To do:
Copy out every line of the records in which "button" can be found.
-------- Source records --------
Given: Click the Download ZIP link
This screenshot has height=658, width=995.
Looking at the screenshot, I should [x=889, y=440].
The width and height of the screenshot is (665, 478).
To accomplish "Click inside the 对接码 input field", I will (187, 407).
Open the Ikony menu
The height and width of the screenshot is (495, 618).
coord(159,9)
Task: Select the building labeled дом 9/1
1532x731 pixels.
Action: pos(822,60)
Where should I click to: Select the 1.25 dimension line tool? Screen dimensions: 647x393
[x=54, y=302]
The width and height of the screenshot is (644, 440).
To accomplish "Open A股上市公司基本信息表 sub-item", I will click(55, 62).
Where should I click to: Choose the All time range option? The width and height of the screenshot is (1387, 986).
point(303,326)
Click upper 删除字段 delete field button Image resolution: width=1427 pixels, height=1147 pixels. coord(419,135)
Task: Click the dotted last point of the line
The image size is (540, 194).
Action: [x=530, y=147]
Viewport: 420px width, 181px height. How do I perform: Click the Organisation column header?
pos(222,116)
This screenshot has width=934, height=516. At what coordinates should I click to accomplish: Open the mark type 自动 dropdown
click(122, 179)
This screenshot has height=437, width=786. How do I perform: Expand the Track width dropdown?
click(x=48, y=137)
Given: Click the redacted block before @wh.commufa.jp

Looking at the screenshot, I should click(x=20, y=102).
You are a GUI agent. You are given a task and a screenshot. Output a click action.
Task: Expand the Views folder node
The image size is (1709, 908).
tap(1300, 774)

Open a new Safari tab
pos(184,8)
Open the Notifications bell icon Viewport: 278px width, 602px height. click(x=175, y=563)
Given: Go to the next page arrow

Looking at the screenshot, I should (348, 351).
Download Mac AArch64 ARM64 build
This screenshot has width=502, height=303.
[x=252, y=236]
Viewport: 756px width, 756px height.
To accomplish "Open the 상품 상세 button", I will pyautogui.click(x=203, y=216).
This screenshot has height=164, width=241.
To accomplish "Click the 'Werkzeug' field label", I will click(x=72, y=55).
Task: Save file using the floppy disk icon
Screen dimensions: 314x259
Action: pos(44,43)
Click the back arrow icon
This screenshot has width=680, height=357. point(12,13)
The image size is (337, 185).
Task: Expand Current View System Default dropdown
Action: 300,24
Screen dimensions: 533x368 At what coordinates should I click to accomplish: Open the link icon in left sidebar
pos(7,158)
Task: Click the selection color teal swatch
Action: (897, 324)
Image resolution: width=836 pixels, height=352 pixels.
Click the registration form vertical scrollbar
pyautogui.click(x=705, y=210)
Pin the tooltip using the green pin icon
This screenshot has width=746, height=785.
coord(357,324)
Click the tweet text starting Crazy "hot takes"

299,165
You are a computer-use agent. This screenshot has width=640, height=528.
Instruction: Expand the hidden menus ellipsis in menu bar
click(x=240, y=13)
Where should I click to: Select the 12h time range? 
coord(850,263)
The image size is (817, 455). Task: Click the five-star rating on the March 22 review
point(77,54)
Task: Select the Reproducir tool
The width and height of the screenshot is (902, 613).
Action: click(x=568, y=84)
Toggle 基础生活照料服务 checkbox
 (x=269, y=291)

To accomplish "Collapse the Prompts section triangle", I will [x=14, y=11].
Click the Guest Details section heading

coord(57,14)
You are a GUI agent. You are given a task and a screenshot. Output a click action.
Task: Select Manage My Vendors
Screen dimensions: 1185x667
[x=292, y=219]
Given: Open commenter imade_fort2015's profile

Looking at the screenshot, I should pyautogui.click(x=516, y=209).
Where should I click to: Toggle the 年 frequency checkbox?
--------
Finished exercise:
Click upper 删除字段 delete field button Image resolution: width=1427 pixels, height=1147 pixels. coord(419,135)
To accomplish "Open the 상품 상세 button", I will pyautogui.click(x=203, y=216).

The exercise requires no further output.